RECORDS SUPPLIED section start

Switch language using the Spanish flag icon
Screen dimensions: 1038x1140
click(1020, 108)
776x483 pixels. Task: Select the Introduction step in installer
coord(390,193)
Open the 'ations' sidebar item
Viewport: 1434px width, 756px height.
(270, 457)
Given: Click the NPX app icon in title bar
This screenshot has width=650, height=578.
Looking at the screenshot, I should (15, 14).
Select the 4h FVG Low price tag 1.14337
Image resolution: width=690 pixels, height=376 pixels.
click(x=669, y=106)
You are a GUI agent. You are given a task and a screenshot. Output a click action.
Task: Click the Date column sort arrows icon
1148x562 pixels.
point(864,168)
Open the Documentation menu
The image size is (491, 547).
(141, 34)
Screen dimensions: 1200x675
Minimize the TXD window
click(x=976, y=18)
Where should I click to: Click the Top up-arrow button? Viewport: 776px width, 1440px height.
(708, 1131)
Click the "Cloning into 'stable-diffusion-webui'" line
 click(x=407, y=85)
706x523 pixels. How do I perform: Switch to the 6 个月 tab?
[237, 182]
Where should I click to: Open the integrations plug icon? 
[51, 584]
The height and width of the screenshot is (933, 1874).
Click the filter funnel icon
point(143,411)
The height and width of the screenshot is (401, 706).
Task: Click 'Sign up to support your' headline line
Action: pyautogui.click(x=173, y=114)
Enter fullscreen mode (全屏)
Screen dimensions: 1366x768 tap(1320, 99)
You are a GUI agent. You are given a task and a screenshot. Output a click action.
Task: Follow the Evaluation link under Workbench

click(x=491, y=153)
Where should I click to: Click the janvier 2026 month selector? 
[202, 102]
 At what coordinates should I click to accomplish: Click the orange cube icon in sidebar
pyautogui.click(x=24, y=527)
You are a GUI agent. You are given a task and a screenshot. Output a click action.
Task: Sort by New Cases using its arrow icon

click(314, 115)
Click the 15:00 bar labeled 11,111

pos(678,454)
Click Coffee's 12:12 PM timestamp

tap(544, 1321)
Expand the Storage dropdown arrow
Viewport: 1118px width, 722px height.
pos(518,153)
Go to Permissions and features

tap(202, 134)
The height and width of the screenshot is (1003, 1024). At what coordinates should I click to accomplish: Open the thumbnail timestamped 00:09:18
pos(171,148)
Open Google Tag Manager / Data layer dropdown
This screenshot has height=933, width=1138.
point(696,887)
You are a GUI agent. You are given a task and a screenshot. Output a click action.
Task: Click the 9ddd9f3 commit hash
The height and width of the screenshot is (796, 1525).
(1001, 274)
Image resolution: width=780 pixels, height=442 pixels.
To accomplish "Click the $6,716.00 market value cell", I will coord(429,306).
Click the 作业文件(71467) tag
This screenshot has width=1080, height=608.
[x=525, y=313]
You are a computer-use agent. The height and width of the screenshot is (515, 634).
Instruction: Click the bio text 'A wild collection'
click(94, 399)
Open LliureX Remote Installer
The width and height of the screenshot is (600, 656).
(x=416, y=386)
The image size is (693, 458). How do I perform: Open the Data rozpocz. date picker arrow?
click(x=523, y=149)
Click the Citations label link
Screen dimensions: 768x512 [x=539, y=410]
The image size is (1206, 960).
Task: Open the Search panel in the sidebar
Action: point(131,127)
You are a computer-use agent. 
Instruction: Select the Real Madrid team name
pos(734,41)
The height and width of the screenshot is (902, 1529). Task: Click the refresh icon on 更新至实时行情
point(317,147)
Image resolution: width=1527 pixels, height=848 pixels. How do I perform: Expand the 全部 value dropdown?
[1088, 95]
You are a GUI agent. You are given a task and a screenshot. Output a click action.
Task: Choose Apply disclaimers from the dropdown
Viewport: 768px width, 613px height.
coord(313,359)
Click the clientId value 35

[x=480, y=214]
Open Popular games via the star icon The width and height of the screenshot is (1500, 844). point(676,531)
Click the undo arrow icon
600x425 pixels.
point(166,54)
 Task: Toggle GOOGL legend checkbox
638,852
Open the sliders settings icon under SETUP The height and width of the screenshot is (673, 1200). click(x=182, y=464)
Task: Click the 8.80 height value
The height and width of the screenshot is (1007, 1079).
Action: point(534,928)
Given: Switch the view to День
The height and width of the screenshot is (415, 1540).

RECORDS SUPPLIED section end

● **PROBLEM DETAILS**:
Copy every line that appears above, with each word kept as it is.

● **OUTPUT FOR THIS TASK**:
Switch language using the Spanish flag icon
Screen dimensions: 1038x1140
click(1020, 108)
776x483 pixels. Task: Select the Introduction step in installer
coord(390,193)
Open the 'ations' sidebar item
Viewport: 1434px width, 756px height.
(270, 457)
Given: Click the NPX app icon in title bar
This screenshot has width=650, height=578.
Looking at the screenshot, I should (15, 14).
Select the 4h FVG Low price tag 1.14337
Image resolution: width=690 pixels, height=376 pixels.
click(x=669, y=106)
You are a GUI agent. You are given a task and a screenshot. Output a click action.
Task: Click the Date column sort arrows icon
1148x562 pixels.
point(864,168)
Open the Documentation menu
The image size is (491, 547).
(141, 34)
Screen dimensions: 1200x675
Minimize the TXD window
click(x=976, y=18)
Where should I click to: Click the Top up-arrow button? Viewport: 776px width, 1440px height.
(708, 1131)
Click the "Cloning into 'stable-diffusion-webui'" line
 click(x=407, y=85)
706x523 pixels. How do I perform: Switch to the 6 个月 tab?
[237, 182]
Where should I click to: Open the integrations plug icon? 
[51, 584]
The height and width of the screenshot is (933, 1874).
Click the filter funnel icon
point(143,411)
The height and width of the screenshot is (401, 706).
Task: Click 'Sign up to support your' headline line
Action: pyautogui.click(x=173, y=114)
Enter fullscreen mode (全屏)
Screen dimensions: 1366x768 tap(1320, 99)
You are a GUI agent. You are given a task and a screenshot. Output a click action.
Task: Follow the Evaluation link under Workbench

click(x=491, y=153)
Where should I click to: Click the janvier 2026 month selector? 
[202, 102]
 At what coordinates should I click to accomplish: Click the orange cube icon in sidebar
pyautogui.click(x=24, y=527)
You are a GUI agent. You are given a task and a screenshot. Output a click action.
Task: Sort by New Cases using its arrow icon

click(314, 115)
Click the 15:00 bar labeled 11,111

pos(678,454)
Click Coffee's 12:12 PM timestamp

tap(544, 1321)
Expand the Storage dropdown arrow
Viewport: 1118px width, 722px height.
pos(518,153)
Go to Permissions and features

tap(202, 134)
The height and width of the screenshot is (1003, 1024). At what coordinates should I click to accomplish: Open the thumbnail timestamped 00:09:18
pos(171,148)
Open Google Tag Manager / Data layer dropdown
This screenshot has height=933, width=1138.
point(696,887)
You are a GUI agent. You are given a task and a screenshot. Output a click action.
Task: Click the 9ddd9f3 commit hash
The height and width of the screenshot is (796, 1525).
(1001, 274)
Image resolution: width=780 pixels, height=442 pixels.
To accomplish "Click the $6,716.00 market value cell", I will coord(429,306).
Click the 作业文件(71467) tag
This screenshot has width=1080, height=608.
[x=525, y=313]
You are a computer-use agent. The height and width of the screenshot is (515, 634).
Instruction: Click the bio text 'A wild collection'
click(94, 399)
Open LliureX Remote Installer
The width and height of the screenshot is (600, 656).
(x=416, y=386)
The image size is (693, 458). How do I perform: Open the Data rozpocz. date picker arrow?
click(x=523, y=149)
Click the Citations label link
Screen dimensions: 768x512 [x=539, y=410]
The image size is (1206, 960).
Task: Open the Search panel in the sidebar
Action: point(131,127)
You are a computer-use agent. 
Instruction: Select the Real Madrid team name
pos(734,41)
The height and width of the screenshot is (902, 1529). Task: Click the refresh icon on 更新至实时行情
point(317,147)
Image resolution: width=1527 pixels, height=848 pixels. How do I perform: Expand the 全部 value dropdown?
[1088, 95]
You are a GUI agent. You are given a task and a screenshot. Output a click action.
Task: Choose Apply disclaimers from the dropdown
Viewport: 768px width, 613px height.
coord(313,359)
Click the clientId value 35

[x=480, y=214]
Open Popular games via the star icon The width and height of the screenshot is (1500, 844). point(676,531)
Click the undo arrow icon
600x425 pixels.
point(166,54)
 Task: Toggle GOOGL legend checkbox
638,852
Open the sliders settings icon under SETUP The height and width of the screenshot is (673, 1200). click(x=182, y=464)
Task: Click the 8.80 height value
The height and width of the screenshot is (1007, 1079).
Action: point(534,928)
Given: Switch the view to День
The height and width of the screenshot is (415, 1540).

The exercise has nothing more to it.